[Given data]:
--- START ---

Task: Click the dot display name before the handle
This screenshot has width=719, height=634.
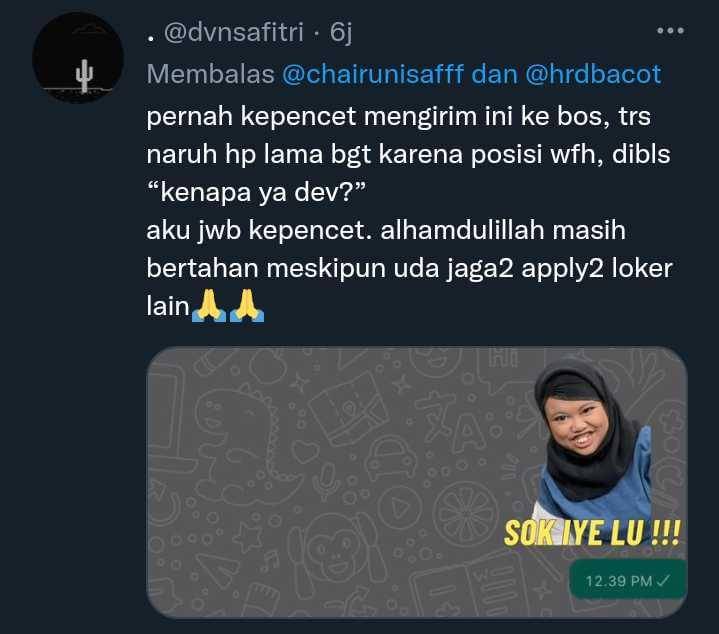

--- END ---
--- START ---

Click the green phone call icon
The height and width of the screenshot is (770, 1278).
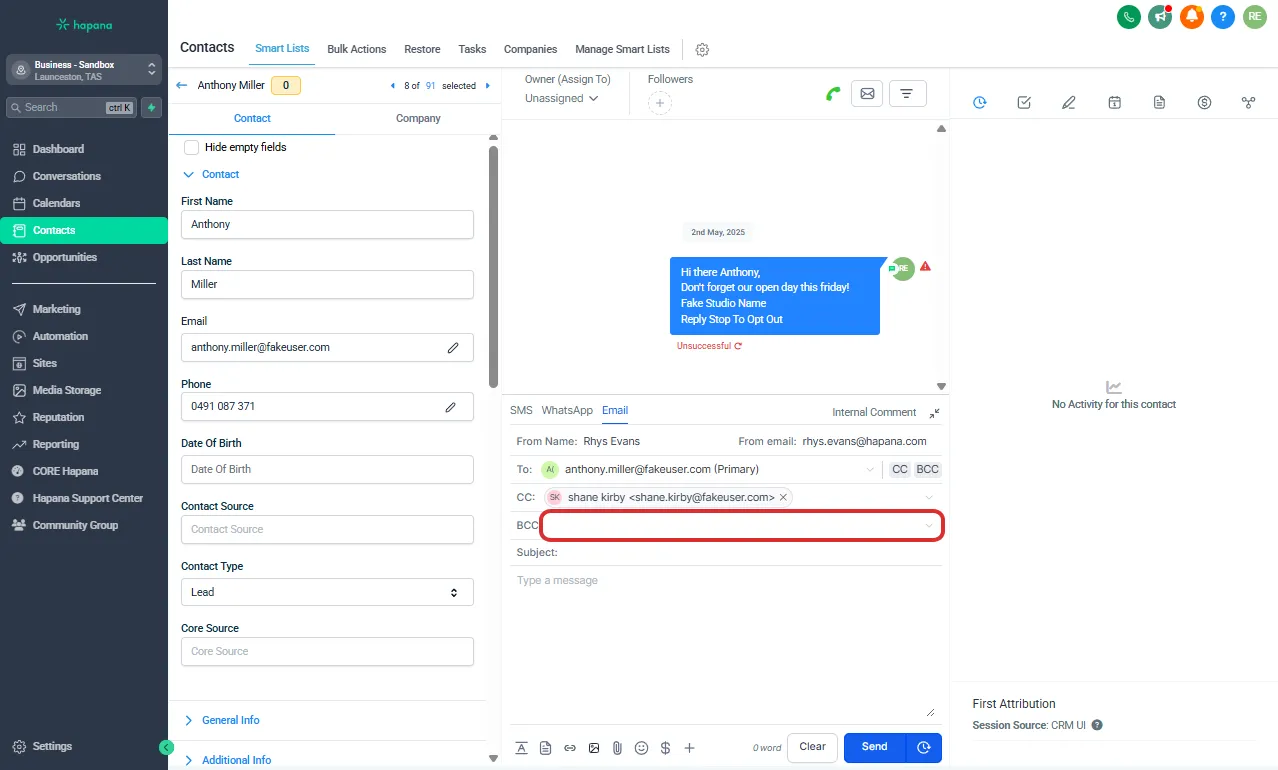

--- END ---
--- START ---

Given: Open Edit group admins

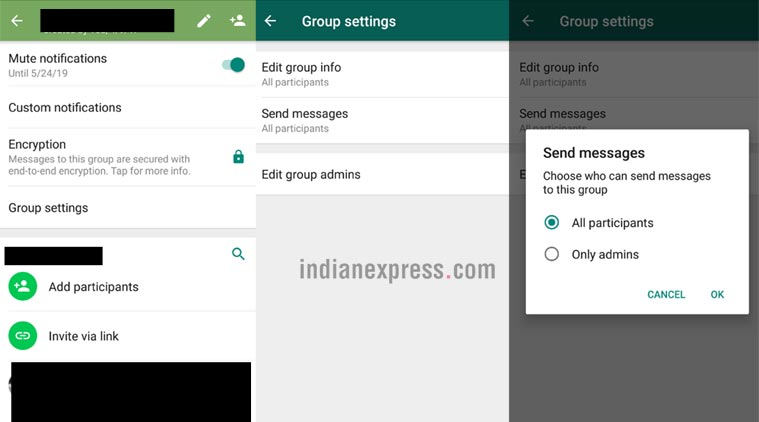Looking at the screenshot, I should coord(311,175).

--- END ---

[Task directions]:
Beginning at the line with "Task: Click the" and stopping after the line with "This screenshot has width=719, height=634.", please write out every line of the data above exactly and nothing else.

[Exercise output]:
Task: Click the dot display name before the handle
This screenshot has width=719, height=634.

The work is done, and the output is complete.